Em diferentes discursos ao longo do atual mandato e de ambas as breves campanhas eleitorais, o presidente Joe Biden e sua vice, Kamala Harris, disseram, repetidas vezes, que "esta não é a América". No lamento, ou na crítica velada, estavam o fantasma da invasão ao Congresso, o peso dos episódios de violência política e dos insultos etaristas, misóginos e racistas, em uma campanha marcada por duas supostas tentativas de assassinato, assim como pela profunda divisão social e partidária entre seus concidadãos, de clivagens cada vez mais profundas e delineadas, misturada ao caos e intermitentes disfunção, paralisia e obstrução legislativas e confronto intrapoderes.
No léxico político dos tempos recentes, a democracia liberal deste país epitomizado como modelo a ser seguido pelo mundo aparece em uma crise jamais vista. As luzes do farol no alto da colina tremulam cada vez mais fracas, em meio às denúncias de corrupção, acusações de fraude eleitoral, campanhas bilionárias que colocam interesses particulares e elitistas acima da representatividade, manipulação no limite das leis eleitorais nos estados, polarização e conflito.

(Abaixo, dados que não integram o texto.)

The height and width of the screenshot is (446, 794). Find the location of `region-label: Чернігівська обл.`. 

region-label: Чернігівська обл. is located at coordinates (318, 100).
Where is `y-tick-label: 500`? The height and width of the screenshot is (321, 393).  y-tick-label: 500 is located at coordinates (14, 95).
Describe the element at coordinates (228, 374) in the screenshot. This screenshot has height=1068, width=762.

Esta também é, enfim, a América, com suas sombras. Anti-imigrante, segregacionista, conservadora, avessa ao politicamente correto, que teme o destino de uma democracia real em que espaços de consenso e dissenso estejam igualmente disponíveis. É o país desenvolvido com maior percentual de pessoas passando fome. A conta chegou, e o custo foi todo para os democratas.